VL’île d’Ischia, qui sépare le golfe de Gaëte du golfe de Naples, et
qu’un étroit canal sépare elle-même de l’île de Procida, n’est qu’une seule
montagne à pic dont la cime blanche et foudroyée plonge ses dents ébréchées
dans le ciel. Ses flancs abrupts, creusés de vallons, de ravines, de lits de
torrents, sont revêtus du haut en bas de châtaigniers d’un vert sombre. Ses
plateaux les plus rapprochés de la mer et inclinés sur les flots portent des
chaumières, des villas rustiques et des villages à moitié cachés sous les
treilles de vigne. Chacun de ces villages a sa marine. On appelle ainsi
le petit port où flottent les barques des pêcheurs de l’île et où se balancent
quelques mâts de navires à voile latine. Les vergues touchent aux arbres et aux
vignes de la côte.
Il n’y a pas une de ces maisons suspendues aux pentes de la
montagne, cachée au fond de ses ravins, pyramidant sur un de ses plateaux,
projetée sur un de ses caps, adossée à son bois de châtaigniers, ombragée par
son groupe de pins, entourée de ses arcades blanches et festonnée de ses
treilles pendantes, qui ne fût en songe la demeure idéale d’un poète ou d’un
amant.
Nos yeux ne se lassaient pas de ce spectacle. La côte abondait en
poissons. Le pêcheur avait fait une bonne nuit. Nous abordâmes à une des
petites anses de l’île pour puiser de l’eau à une source voisine et pour nous
reposer sous les rochers. Au soleil baissant, nous revînmes à Naples, couchés
sur nos bancs de rameurs.
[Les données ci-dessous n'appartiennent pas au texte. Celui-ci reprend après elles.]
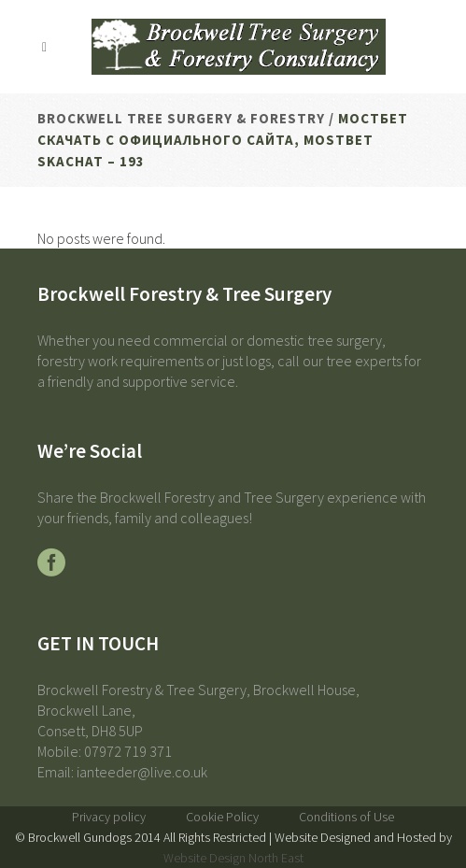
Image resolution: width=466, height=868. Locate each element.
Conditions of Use (346, 817)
Une voile carrée, placée en travers d’un petit mât
sur la proue, dont l’enfant tenait l’écoute, suffisait pour nous faire longer
les falaises de Procida et du cap Misène, et pour faire écumer la surface de la
mer sous notre esquif.
Le vieux pêcheur et l’enfant, aidés par nous, tirèrent leur barque
sur le sable et emportèrent les paniers de poissons dans la cave de la petite
maison qu’ils habitaient sous les rochers de la Margellina.